Problem to work on: Can you turn every line of the material below into a JSON list of strings, one string per line, with blank lines left out?

[Entries drawn from a collection]
◆ ◆ ◆

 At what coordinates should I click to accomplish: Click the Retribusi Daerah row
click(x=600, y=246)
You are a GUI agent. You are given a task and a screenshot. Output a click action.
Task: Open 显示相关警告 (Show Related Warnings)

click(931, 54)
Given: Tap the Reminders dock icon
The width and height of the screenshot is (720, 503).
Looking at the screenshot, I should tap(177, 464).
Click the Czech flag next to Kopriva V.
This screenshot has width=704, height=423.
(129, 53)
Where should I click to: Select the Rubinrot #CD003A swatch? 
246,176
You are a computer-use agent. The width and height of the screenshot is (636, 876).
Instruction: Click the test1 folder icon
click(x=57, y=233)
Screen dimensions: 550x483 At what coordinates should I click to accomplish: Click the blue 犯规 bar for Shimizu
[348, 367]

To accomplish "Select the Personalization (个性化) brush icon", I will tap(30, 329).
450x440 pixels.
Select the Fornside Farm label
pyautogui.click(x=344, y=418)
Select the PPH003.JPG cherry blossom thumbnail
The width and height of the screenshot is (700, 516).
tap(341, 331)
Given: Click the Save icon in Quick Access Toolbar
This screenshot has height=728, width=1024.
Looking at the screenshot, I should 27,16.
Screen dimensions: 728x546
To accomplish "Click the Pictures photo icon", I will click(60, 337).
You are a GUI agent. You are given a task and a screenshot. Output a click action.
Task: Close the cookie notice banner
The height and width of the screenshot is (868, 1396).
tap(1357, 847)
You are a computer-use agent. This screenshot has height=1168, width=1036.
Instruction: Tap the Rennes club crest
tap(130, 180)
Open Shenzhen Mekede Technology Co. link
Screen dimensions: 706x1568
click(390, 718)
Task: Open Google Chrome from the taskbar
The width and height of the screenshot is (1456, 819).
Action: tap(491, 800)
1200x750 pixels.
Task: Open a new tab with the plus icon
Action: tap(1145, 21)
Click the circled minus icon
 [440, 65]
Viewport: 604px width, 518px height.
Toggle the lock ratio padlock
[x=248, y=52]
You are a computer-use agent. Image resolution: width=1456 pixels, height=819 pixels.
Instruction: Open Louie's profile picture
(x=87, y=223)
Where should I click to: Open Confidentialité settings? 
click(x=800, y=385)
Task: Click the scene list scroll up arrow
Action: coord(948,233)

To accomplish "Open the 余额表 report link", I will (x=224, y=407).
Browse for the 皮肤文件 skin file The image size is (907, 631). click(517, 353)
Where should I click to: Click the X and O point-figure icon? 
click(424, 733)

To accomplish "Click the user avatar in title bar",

◆ ◆ ◆

Solution for this exercise:
[
  " At what coordinates should I click to accomplish: Click the Retribusi Daerah row",
  "click(x=600, y=246)",
  "You are a GUI agent. You are given a task and a screenshot. Output a click action.",
  "Task: Open 显示相关警告 (Show Related Warnings)",
  "click(931, 54)",
  "Given: Tap the Reminders dock icon",
  "The width and height of the screenshot is (720, 503).",
  "Looking at the screenshot, I should tap(177, 464).",
  "Click the Czech flag next to Kopriva V.",
  "This screenshot has width=704, height=423.",
  "(129, 53)",
  "Where should I click to: Select the Rubinrot #CD003A swatch? ",
  "246,176",
  "You are a computer-use agent. The width and height of the screenshot is (636, 876).",
  "Instruction: Click the test1 folder icon",
  "click(x=57, y=233)",
  "Screen dimensions: 550x483 At what coordinates should I click to accomplish: Click the blue 犯规 bar for Shimizu",
  "[348, 367]",
  "To accomplish \"Select the Personalization (个性化) brush icon\", I will tap(30, 329).",
  "450x440 pixels.",
  "Select the Fornside Farm label",
  "pyautogui.click(x=344, y=418)",
  "Select the PPH003.JPG cherry blossom thumbnail",
  "The width and height of the screenshot is (700, 516).",
  "tap(341, 331)",
  "Given: Click the Save icon in Quick Access Toolbar",
  "This screenshot has height=728, width=1024.",
  "Looking at the screenshot, I should 27,16.",
  "Screen dimensions: 728x546",
  "To accomplish \"Click the Pictures photo icon\", I will click(60, 337).",
  "You are a GUI agent. You are given a task and a screenshot. Output a click action.",
  "Task: Close the cookie notice banner",
  "The height and width of the screenshot is (868, 1396).",
  "tap(1357, 847)",
  "You are a computer-use agent. This screenshot has height=1168, width=1036.",
  "Instruction: Tap the Rennes club crest",
  "tap(130, 180)",
  "Open Shenzhen Mekede Technology Co. link",
  "Screen dimensions: 706x1568",
  "click(390, 718)",
  "Task: Open Google Chrome from the taskbar",
  "The width and height of the screenshot is (1456, 819).",
  "Action: tap(491, 800)",
  "1200x750 pixels.",
  "Task: Open a new tab with the plus icon",
  "Action: tap(1145, 21)",
  "Click the circled minus icon",
  " [440, 65]",
  "Viewport: 604px width, 518px height.",
  "Toggle the lock ratio padlock",
  "[x=248, y=52]",
  "You are a computer-use agent. Image resolution: width=1456 pixels, height=819 pixels.",
  "Instruction: Open Louie's profile picture",
  "(x=87, y=223)",
  "Where should I click to: Open Confidentialité settings? ",
  "click(x=800, y=385)",
  "Task: Click the scene list scroll up arrow",
  "Action: coord(948,233)",
  "To accomplish \"Open the 余额表 report link\", I will (x=224, y=407).",
  "Browse for the 皮肤文件 skin file The image size is (907, 631). click(517, 353)",
  "Where should I click to: Click the X and O point-figure icon? ",
  "click(424, 733)",
  "To accomplish \"Click the user avatar in title bar\","
]